Najem, 20, admitted he didn’t know what to expect when Jock Campbell, the former strength and conditioning coach for the Australian cricket team who became his running coach, encouraged him to join Wanda four years ago.
He wondered how his religious beliefs would be accepted as a result of any lingering hangover from the riot a decade ago when tensions between Muslims and locals flared.
However, Najem said he was pleased to eventually learn he was only ever judged by Campbell – and others at the club – for his worth as a person.
“When I joined I was kind of worried about all that stuff,” he said. “I was never worried about violence, more what people thought . . . but Jock never seemed to worry about it and that was good . . . but I found out he only realised I was a Muslim about four months into surf club.
“Once he realised I was more relaxed, but the fact it was something that hadn’t concerned him showed [religion] wasn’t an issue. Not one person was negative - all of them opened their arms – and to have that response, that it didn’t matter – made me want to work hard so if anyone did have a bad image of Islam they’d see I was leading by example and that the surf club means a lot to me.
“The older ironmen helped me with swimming training, board training, whatever I needed they’d get out there with me. Even the nippers’ parents encouraged me. You pay your fees to be a lifesaver but you get so much out of it.”
Najem, who added the silver medal for the 2km race along the sand at last year’s World Surf Life Saving Championships in France to the treasure trove he’s won at nationals and state, is described by Campbell as an “inspiration” for more than his world-class athletic prowess.

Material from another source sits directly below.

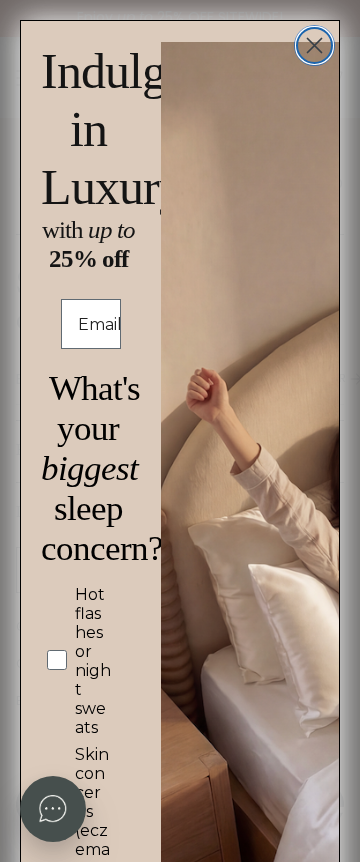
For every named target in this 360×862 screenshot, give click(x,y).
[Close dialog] (314, 45)
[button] (53, 809)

“He couldn’t swim properly and only scraped through his bronze medallion to become a member,” said Campbell, who runs Jock Athletic. “He’s done four or five rescues while off duty and one of them was particularly tough.
“It was 7pm, there was only four of us on the beach and we’d just completed a running set when we saw three kids caught in a rip.There was no surfers around and we realised the kids – brothers aged between 10-12 – were in trouble.
“Two of us sprinted to the clubhouse to get boards while Ali and a 16-year-old girl in our squad swam out and kept the kids afloat. Their mother, dressed in her burqa, was trying to get to the children even though it was obvious she couldn’t swim, so we told her to stay. It was tough and it received rescue of the month for Sydney Life Saving Branch.
“Another time Ali was coming back from a 1km rep and I said ‘well done mate, that’s 3mins 50′ and he kept running! He bolted 200m because he saw a girl in trouble and he pushed her up until the life guard - he was doing another rescue – could get to them.”
However, Najem - who gives his medals that he describes as “dust collectors” away to young kids to inspire them - says he owes Wanda, along with Campbell and Rob Saba, who gave him a job at the So Fresh Juice Bar, if not his life, then the life he enjoys.
“Jock saved me from being in a position where many of my friends are, a few have passed away from bad instances,” he said. “One mate was shot dead at the top of my street. Jock has saved my life, this surf club has saved my life . . . it really has.
Najem said he wasn’t fazed by the prospect of a rally – legal or otherwise – to note the 10-year “memorial” of the riot, adding the people who attend don’t represent the warmth and the acceptance he associates with Cronulla.
“I’m not fussed,” he said. “We’ll train at the sandhills in the morning, we’ll enjoy our day and then I’ll be at work juicing away. They’ll probably come past the juice bar and I’ll serve them their juice or smoothie.
“Funny thing is 90 per cent of them, if not 100 per cent, aren’t from Cronulla. They’re entitled to their opinion, but life is too short. I guess they don’t look at it like we do.”